We didn't migrate the old Fossil mailing list archives to the Fossil project Forum so I wouldn't expect the SQLite mailing list archives to be migrated, either.

(5) By Ned Fleming (Ned) on 2020-03-12 22:49:36 in reply to 2 [link] [source]

I don't want a response, but I do want to test how to reply to a post.

I have no great experience with markdown. I think underscores do something, and asterisks do something and /slashes/ do something. Or not.

Here's a joke:

Knock knock. Who's there? Little old lady. Little old lady who? I didn't know you could yodel.

(6) By Warren Young (wyoung) on 2020-03-12 23:11:24 in reply to 5 [source]

The link to the left of the markup style drop-down on the forum posting page takes you to this page, on which are the rules for Fossil's two markup languages: flavors of standard Markdown and Wiki syntaxes.

(7) By Chris (crustyoz) on 2020-03-12 23:25:41 in reply to 5 [link] [source]

Using markdown, here is what would match your plaintext email version:

Knock knock.
Who's there?
Little old lady.
Little old lady who?
I didn't know you could yodel.

The five lines have been indented by 4 spaces. This caused markdown to treat it as code.

Or, prefixed and followed by lines with 3 backticks:

Knock knock.
Who's there?
Little old lady.
Little old lady who?
I didn't know you could yodel.

(11) By Warren Young (wyoung) on 2020-03-13 13:19:09 in reply to 7 [link] [source]

You can also follow a line with two or more spaces in Markdown input to force a hard line wrap in the HTML output:


Knock knock.
Who's there?
Little old lady.
Little old lady who?
I didn't know you could yodel.


This may be preferable in cases where you don't want the fixed-width font in the HTML presentation.

(3) By jose isaias cabrera (jicman) on 2020-03-12 21:54:11 in reply to 1.0 [link] [source]

specifically wrt to the posts that are still being discussed or are not fully resolved, will they be migrated to here or shall we repost them here?

I was going to ask the same question. So, Dr. Hipp?

(9) By Ned Fleming (Ned) on 2020-03-13 05:27:36 in reply to 1.1 [link] [source]

OK, I'm going to belabor this with one additional post. This one.

The first message I sent was with "markdown" as the markup style.

This message is being sent with "plain text" as the markup style.

Being thick, and content with plain ASCII, I now post *this* and _this_ and /this/ to see how it will appear in the forum and also in my email client, Thunderbird.

Here's another joke:
Why is 6 afraid of 7?
Because 7, 8, 9, and 10.
Feel free to share this joke will all your eight-year-old friends.

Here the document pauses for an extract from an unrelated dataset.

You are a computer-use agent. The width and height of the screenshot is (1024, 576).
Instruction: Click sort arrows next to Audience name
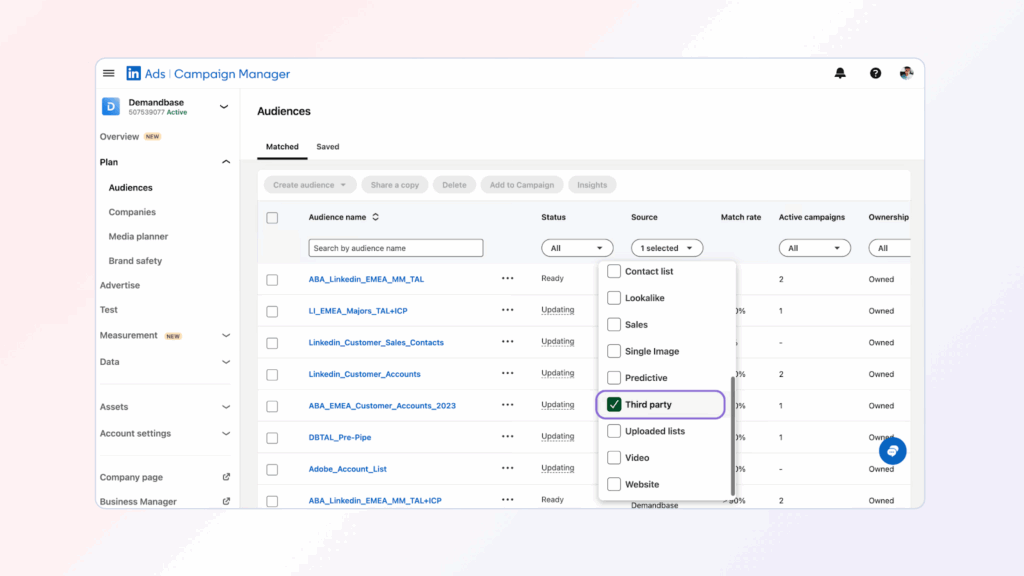[x=376, y=217]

Are newlines newlines in plain text?

(10) By Chris (crustyoz) on 2020-03-13 12:05:01 in reply to 9 [link] [source]

The underlying thesis of markdown is that it looks acceptable in plain text. As shown below, your text quoted here is now in markdown format. Your use of asterisk and underscore both transform to italic text. If you want bold text then use double asterisk or double underline, as here and here. The forward slash is not a recognised formatting character in markdown.

Due to the markdown assumption that without annotation, adjacent lines can be merged into one paragraph, your joke is becomes a series of in-line sentences without poetic formatting.

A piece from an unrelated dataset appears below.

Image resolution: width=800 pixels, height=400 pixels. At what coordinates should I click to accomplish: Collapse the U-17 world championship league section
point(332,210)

Two adjacent newlines separate paragraphs by presenting a blank line between paragraphs. Not sure what you mean by "Are newlines newlines in plain text" since a newline, chr(10), is valid plain text. If you are on MS-Windows then the carriage return, chr(13), will be ignored in the translation to HTML.

The linked text "Markup style" above the compose/reply textarea provides a summary of Fossil's two markup definitions.

Your previous post is copied verbatim below:

OK, I'm going to belabor this with one additional post. This one.

The first message I sent was with "markdown" as the markup style.

This message is being sent with "plain text" as the markup style.

Being thick, and content with plain ASCII, I now post this and this and /this/ to see how it will appear in the forum and also in my email client, Thunderbird.

Here's another joke: Why is 6 afraid of 7? Because 7, 8, 9, and 10. Feel free to share this joke will all your eight-year-old friends.

Are newlines newlines in plain text?